The output table contains a `relation` column identifying the source model (`baseline` or `compare_with`),
along with all compared columns from the models. Results are ordered by pk and relation.
arguments:
- name: baseline
type: relation
description: The baseline model to compare against
- name: compare_with
type: relation
description: The model to compare with the baseline
- name: pk
type: string
description: The primary key column used to identify rows
- name: select
type: list
description: Optional list of columns to compare.
- name: exclude
type: list
description: Optional list of columns to exclude from comparison.
This lets us create diff models like:
models/salesforce/data_diff__salesforce__users.sql
{# Enable it only on testing runs, you might need to change it #}
{{ config(
enabled=target.name != 'pro' and target.type != 'duckdb'
) }}
{% set baseline = ref('salesforce__users') %}
{# Here we hardcore the production table #}
{% set compare_with = adapter.get_relation(
database='awsdatacatalog',
schema='pro__salesforce',
identifier='salesforce__users'
) %}
WITH data_diff AS (
{{ data_diff(
baseline,
compare_with,
pk='user_id',
select=[
'name',
'created_at',
'last_updated_at',
'p_extracted_at',
]
) }}
)
SELECT * FROM data_diff
This adds a small PR overhead, but it prevents costly mistakes in production syncs and batch jobs.
4. Protecting Sensitive Data
Finally, some tables are too sensitive to expose — like payroll data. Access should be restricted to a small subset of users.
The challenge is that dbt needs to compile and run models even for developers without permission to query the real tables.

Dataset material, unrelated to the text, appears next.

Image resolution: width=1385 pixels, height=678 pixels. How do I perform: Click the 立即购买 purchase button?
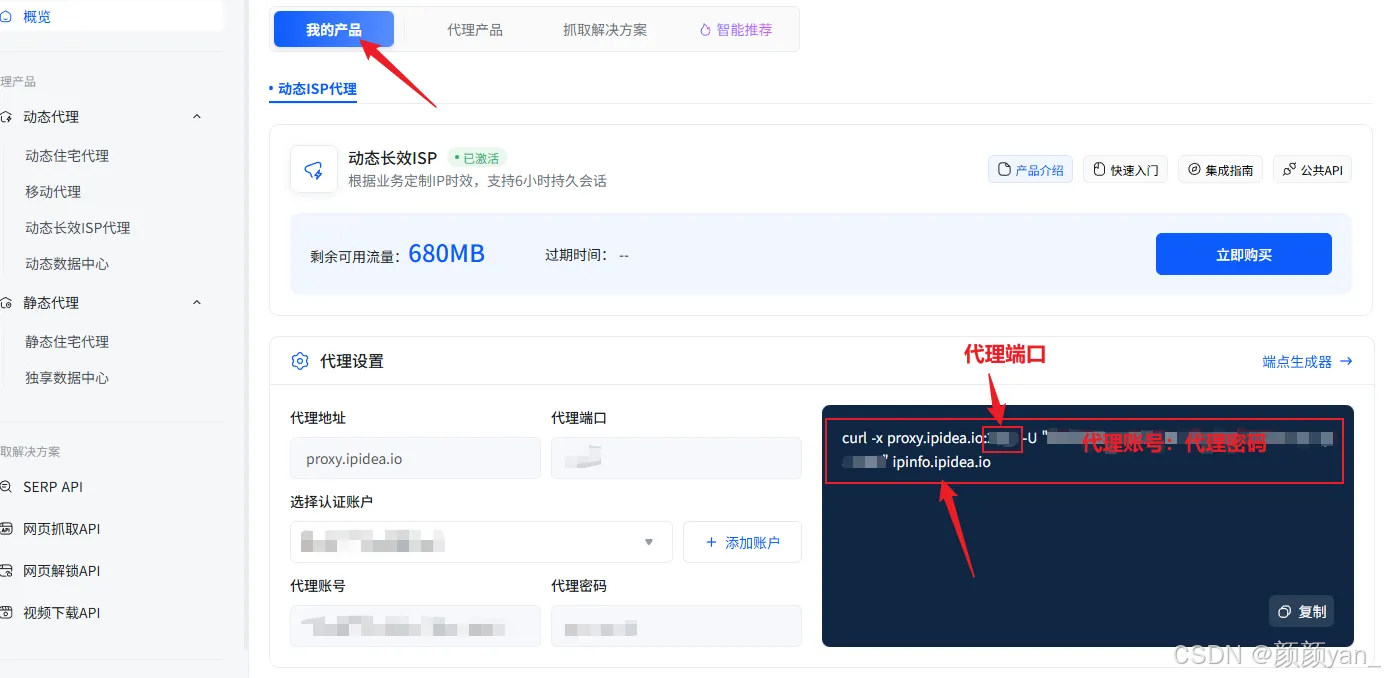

The solution: use seeds with fake data that mimic the real tables’ schema. Then dynamically switch between the real source (in production runs) and the seed (in dev/test runs).

Example logic:
WITH source AS (
/*
This allows us to use fake data when testing and real data in pro
It's meant for sensitive data protection
*/
SELECT *
{% if is_scheduled_pro_run() -%}
FROM {{ source('nt_raw__a3', 'absenteeisms') }}
{% else -%}
FROM {{ ref('fake_absenteeisms') }}
{%- endif %}
)
-- downstream logic...
SELECT * FROM source;
Supporting macros (environment detection, scheduled vs manual run, etc.) make this flexible.

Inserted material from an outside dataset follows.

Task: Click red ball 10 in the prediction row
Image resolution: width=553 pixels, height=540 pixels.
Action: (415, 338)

{%- macro get_environment() -%}
{%- if adapter.type() != "athena" -%}
{{ return("ci") }}
{%- else -%}
{%- if "pro" in target.name -%}
{{ return("pro") }}
{%- elif "snd" in target.name -%}
{{ return("snd") }}
{%- else -%}
{# Defaulting to 'PRE' #}
{{ return("pre") }}
{% endif %}
{% endif %}
{%- endmacro -%}
{%- macro get_user() -%}
{{ return(target.name.split("_")[0]) }}
{%- endmacro -%}
{%- macro is_manual_run() -%}
{{ return(get_user() != var('user_pro'))}}
{%- endmacro -%}
{%- macro is_scheduled_pro_run() -%}
{{ return(not is_manual_run() and (get_environment() == "pro"))}}
{%- endmacro -%}It’s important that the seed schema matches the real source schema. One way is to explicitly enforce column types in the seed_schema.yml for seeds.
version: 2
seeds:
- name: fake_absenteeisms
description: Contains fake data for A3 absenteeisms
meta:
owner: Villoro
columns:
- name: absenteeism_id
description: Absenteeisms pk.
- name: type_of_absenteeism
description: Category/type of IT absenteeism.
- name: employee_id
description: Reference to the employee related to the absenteeism.
config:
column_types:
absenteeism_id: string
type_of_absenteeism: string
employee_id: stringWith this pattern, developers can test pipelines safely while production runs always use real data.
5. Summary and Best Practices
- Bad data protection: prioritize data quality over freshness. Use for critical tables powering user-facing actions.
- Unexpected changes: catch unintended diffs before merging. Ideal for tables that trigger expensive syncs or updates.
- Sensitive data: use fake seeds to allow safe dev/testing while protecting real information.
Together, these strategies create layered protection for production tables without blocking developer workflows.